Practice Makes Perfect Pies
I am neither a chef nor baker, by any means. I’m really not even a good cook. I’m an AWESOME recipe finder and an even more impressive recipe follower. I don’t deviate, especially on the first go ’round. And because baking is (generally) a science, I’m scared to death to experiment, given my vast lack of scientific knowledge regarding such things.
Now, a little background…I offered to help in the kitchen a few years ago (out of town) on Thanksgiving Day and was tasked with the cherry pie, which was my nephew’s favorite dessert. I’d never made any pie from scratch other than key lime (which totally doesn’t count) so I grabbed the recipe my niece found online and went to work. Couldn’t be too hard, right?
It had about 3 steps:
1) Boil the cherries with cornstarch until they thicken.
2) Pour into pie crust.
3) Bake for 30 minutes (I think. Can’t remember the exact timeframe).

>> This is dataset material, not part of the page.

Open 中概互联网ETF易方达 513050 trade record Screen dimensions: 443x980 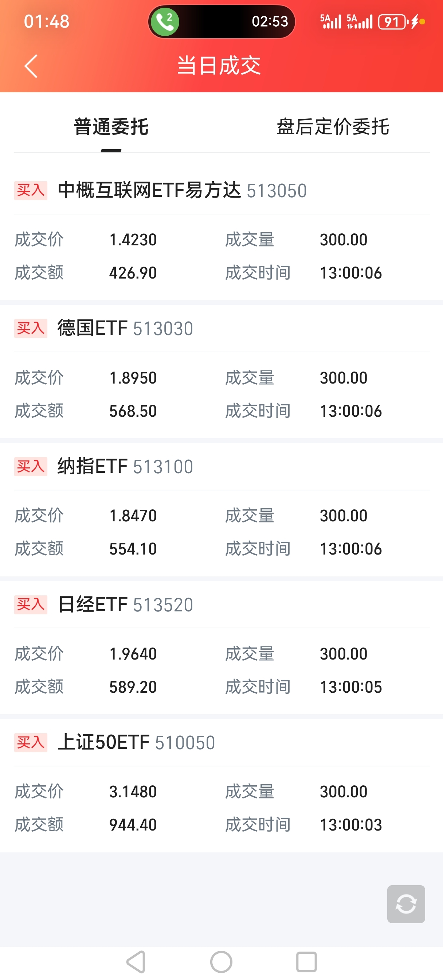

This didn’t scare me at first because I am competent enough to know when something has thickened. However, this took FOR-E-VER. So, I added a tad more cornstarch and cranked up the heat….while wondering what the heck I could have done wrong to make it take sooooo long… The cherries eventually reached thickened perfection and I slid the pie in the oven, feeling a tad guilty for only helping with such a menial task.
Well, folks. Lesson learned. Don’t offer to help in the kitchen when you are clueless. That pie was the nastiest piece of funk anyone unfortunate enough to try it had ever eaten. I was mortified that it had my name all over it (and that I disappointed my nephew and his wife who wanted it for him!) and vowed to redeem myself from this dreadfully, congealed cherry-jelly filled piecrust catastrophe.

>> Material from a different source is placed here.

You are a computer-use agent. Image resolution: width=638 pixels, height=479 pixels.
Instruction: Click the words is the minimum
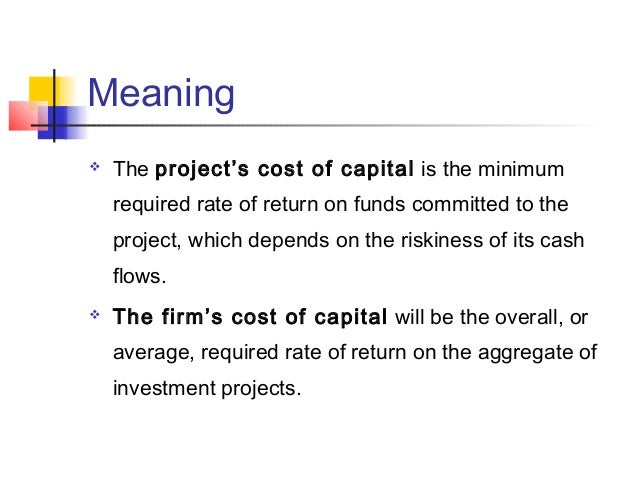[492, 169]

Upon tasting it, my other nephew said it would be great with peanut butter. For realz.
In my quest for redemption, I decided to start with a recipe from The Martha Stewart Cookbook. I love tartness, and since her recipe was called Sour Cherry Pie and called for lemon and lemon zest, I was sold on this impending tart festival.
The first pie had me pitting cherries by hand (not recommended) and wait for it…I deviated thrice! I used regular cherries because I had no clue where to find sour cherries (and am still not convinced these exist), I used less sugar (to avoid that typical sickly oversweetness) AND I added extra lemon. Living on the edge. This yielded a tasty pie but it still wasn’t my ideal. Too much zest and not enough juice in the flavor (yes, there is a difference). I made another with half the zest and even more juice, added back in a smidge more sugar (per my husband’s suggestion) and invested in this cherry pitter. VOILA!
It is now my daughter’s favorite pie, which for me, is enough to erase that jelly pie fiasco. I’ve also made it for the same family I repulsed years ago and I’ve yet to see it not fly off the table. My father-in-law, who is a health nut, has eaten nearly an entire pie in a sitting! If you know any health nuts, you can appreciate how much this really means. And my husband loves that his health nut dad inhales this sugar filled carbfest! It gives him a little leeway when he wants to eat what he wants under the vigil eye.
I apologize for the lengthy lead up to this recipe but this is a blog, right? I insist you try it! I’d prefer you try it with my tweaks but I won’t hold it against you if you follow Martha’s recipe to a T! (And yes, those are hideous BLUE laminate counters underneath that pie…stay tuned for my kitchen makeover, still in progress…)
And check out my fancy leaves. I hand cut those bad boys. Impressive, huh? I should also mention I don’t make the pie crust…yet. I cheat and buy frozen crusts and then roll one out to do the lattice and decor. I’m proof that dummies in the kitchen can succeed! I’m insanely proud of this pie and invite you to try your hand at it for the upcoming holidays. Do you have any tips or tricks for making fancy and tasty pies?
P.S. You DON’T cook cherries before they go in the piecrust!!!